En fil rouge de la saison 2015/2016, l’Auditorium Orchestre National de Lyon met Shakespeare à l’honneur. Le rendez-vous le plus marquant est certainement ce spectacle donné en complicité avec le Théâtre des Célestins.
La partition de Mendelssohn est jouée dans son entier, illustrant les larges extraits de la pièce joués par les comédiens de la troupe The Factory et mis en scène par son directeur Tim Caroll.
En 1826, la lecture du Songe d’une nuit d’été inspire au tout jeune Mendelssohn l’Ouverture Op. 21 dans laquelle il insuffle l’atmosphère enchantée de la pièce de Shakespeare. A dix-huit ans à peine, et en pleine période romantique, la comédie fantastique avait de quoi enflammer son imagination.
Située dans une de personnages : on trouve des nobles, deux couples aux amours contrariées ; Oberon, roi des elfes et Titania, reine des fées qui se disputent un page ; et Puck, un farfadet malicieux à l’origine de terribles quiproquos après avoir changé la tête d’un homme en celle d’un âne.
La preuve en est la trompeuse simplicité de la mise en scène de ce spectacle qui commence avec une Ouverture menée vivement par la baguette de Leonard Slatkin.
Celle-ci annonce toute l’atmosphère de la pièce en donnant les thèmes des différents sujets, sans oublier en filigrane le "hi-han" de l'âne rendu par les violons.
La surprise survient quand, après le Scherzo, un homme se lève parmi les cuivre en déclamant, suivi d'une femme qui se dresse parmi les violons pour lui répondre.
En habits noirs de concertistes, les personnages s'entrecroisent parmi les instruments figurant les arbres de la forêt, l'avant-scène étant la clairière où se dérouleront les scènes clés.
Chacun des dix comédiens interprétant en alternance un personnage mortel et un personnage féerique, c'est un simple feston de lumières lorsque nous sommes en présence d'un esprit des bois.
Toute cette poésie est brutalement interrompue par... un livreur de pizza braillard qui traverse le public, rejoint sur scène par des ouvriers.

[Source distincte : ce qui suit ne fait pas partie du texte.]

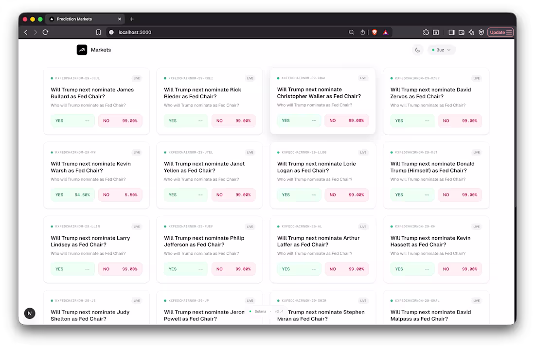Open the Brave Wallet icon
The image size is (535, 349).
pos(461,32)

Ce sont les Artisans, et le contraste de la mise en abyme est absolument réjouissant. La pièce qu'ils montent tourne à la farce, avec ces allusions grivoises dont était friand le public élisabéthain et qui réussit à faire rire même le public lyonnais.

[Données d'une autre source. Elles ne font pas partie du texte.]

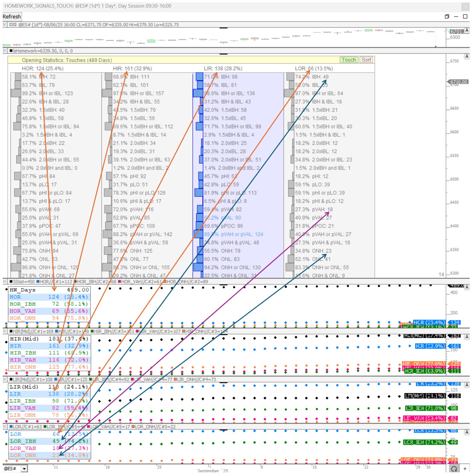This screenshot has width=474, height=474.
Task: Close the IsHomework indicator pane
Action: click(5, 51)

Il faut dire que chaque genre de personnage s'exprime dans un style propre : les nobles en vers blancs, les esprits en tétramètres catalectiques et les artisans en prose.
Comme le décor, les accessoires proviennent de l'orchestre : un saxophone pour figurer la fiole de sa potion tandis que Pyramus s'arme d'une cymbale et d'un archer.
Quant à Bottom, sa tête d'âne est rendue par deux pavillons de cor illustrant bien la taille de ses oreilles.
La musique de Mendelssohn est magnifique, et même si la Marche nuptiale est l'extrait le plus célèbre, tout l'acte V est un trésor d'expressivité, avec la parodie de Marche funèbre et la Danse Bergamasque.
Une fois délivré le discours d'adieu de Puck, c'est à regret que l'on entend les quatre derniers accords qui clôturent le concert comme ils l'avaient commencé.
Spectacle donné les 5 et 7 novembre 2015 à l'Auditorium de Lyon.